En Wilde, en el lugar privilegiado de la casa, Marcela y su marido tienen
un altar con una vela siempre encendida. Una imagen de un Cristo con
una túnica de lentejuelas, dos vírgenes distintas, estampitas
del niño, la biblia, la Rosa mística, frente a ellos los
dos rezan cada día para que la suerte no los abandone. Los han
estafado más de una vez, los han hecho firmar contratos en inglés
en los que renunciaban sin saber a las dos terceras partes de lo que
les correspondía por la pelea con Christy Martin, cuando inició
su camino como boxeadora, les han mostrado departamentos de tres ambientes
en pleno centro de Buenos Aires, en los que ellos se soñaron
como reyes, para comprar su ingenuidad, pero Ramón y Marcela
se sienten afortunados, más que eso, bendecidos. Siempre
fuimos católicos, pero desde que empezamos en el boxeo nos aferramos
más. Sólo la mano de Dios puede haber hecho que ese día
me llamaran del programa de Mauro Viale para hacer la exhibición
con Christy Martin que por primera vez salía de Estados Unidos,
fue la mano de Dios la que me empujó la derecha cuando le saqué
sangre en ese programa. Y fue el empresario que más tarde
la estafó quien la alentó para pelear contra la campeona
en un ring de verdad y a diez rounds que ella resistió con dignidad
y que la habilitó para su segunda pelea internacional con Lucía
Rijker. Ahí me noquearon por primera vez, me sentí
impotente, quería pararme y no podía, justo cuando estaba
mejorando me entró esa mano en el hígado. Dios aprieta,
pero no abandona, dice la Tigresa, estuve dos años sin
pelear, pero ahora el boxeo profesional existe y ya vinieron muchos
empresarios a ofrecerme combates, creo que voy a Acapulco el 25 de mayo
y en junio voy de nuevo por el título del mundo.
Me acaban
de pedir que no diga cuánto es la bolsa, me acabo de enterar
de que no puedo hablar. Eso contestó Marcela Acuña
cuando un periodista le preguntó, en conferencia de prensa, cuánto
cobraría por la primera pelea profesional del box femenino. Me
dio bronca porque ahí me dijeron que me callara, seguro que porque
no quieren decir que cuánto cobró Jamillia Lawrence, mucho
más que yo seguro, porque ella está en hotel cinco estrellas
y yo apenas puedo llegar a la pelea. Igual no iba a decir la miseria
que es, no es bueno. Porque de ahora en adelante no puedo pelear por
menos de dos mil. Con esa bolsa podría comprar la famosa
computadora que los chicos ya eligieron. Con esa bolsa podría
empezar a imponer algún respeto por su actividad, por su nombre.

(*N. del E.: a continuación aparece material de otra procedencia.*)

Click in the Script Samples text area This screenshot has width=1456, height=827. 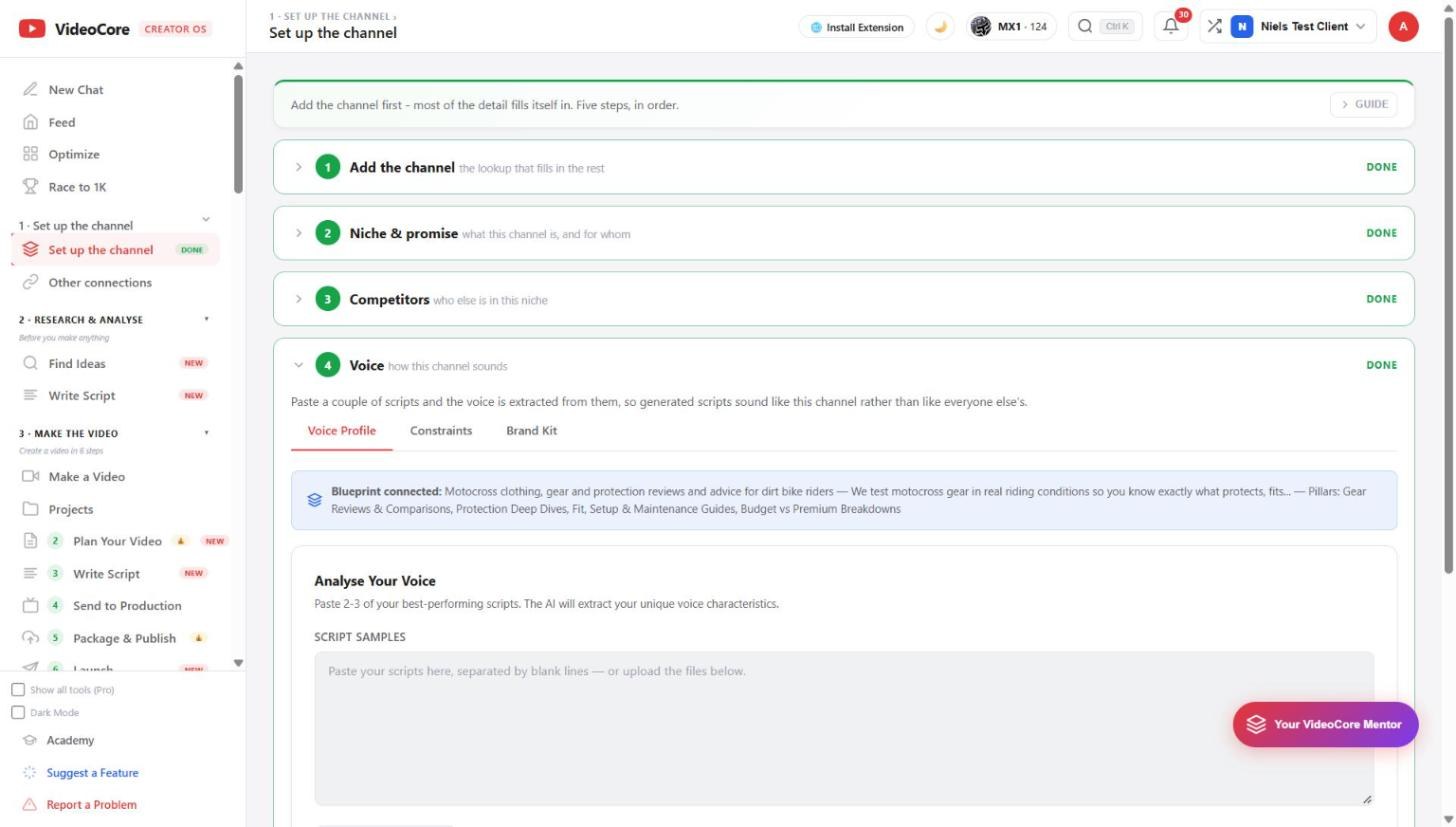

Eso creen ella y su marido.
El amanecer después de la pelea llegó en una mesa de bar,
frente a un empresario que lo prometía todo, él
quiere manejar la carrera de Marcela pero con poco, dice Ramón.
Son muy vivos, te dicen que no te tenés que preocupar por
cobrar, que lo importante son los sponsors, que ellos te dan mensualidad.
Pero yo lleno estadios y eso también vale. Ahora me dijeron que
no puedo participar de la televisación porque no soy campeona
del mundo. Yo, para firmar contrato con alguien, quiero que se arriesguen
como me arriesgo yo. No puede ser que tenga que pelear y yo no tenga
plata para hacerme el test de embarazo como me pasó ahora (el
test de embarazo 48 horas antes de la pelea forma parte del reglamento
oficial de boxeo femenino). Por eso prefiero no firmar con nadie, ir
paso a paso, porque el cuerpo lo pongo yo y eso nadie me lo paga.
Todos los días la Tigresa viaja dos horas y cuarto en colectivo
para llegar al gimnasio. Antes ya corrió entre 6 y 12 kilómetros,
hizo gimnasia, desayunó y terminó con las cosas de la
casa. Entre sus sueños se cuenta mudarse a algún lugar
más cerca del gimnasio, no se acostumbra a las distancias a que
la obliga la vida en Buenos Aires. Algún día va a cobrar
150 mil por pelea, como en Estados Unidos, algún día los
empresarios se van a dar cuenta de quién es ella, de lo que vale.
Y si no, va a tener que desmostrarlo. No es un problema para la Tigresa,
demostrar que puede es lo mejor que sabe hacer.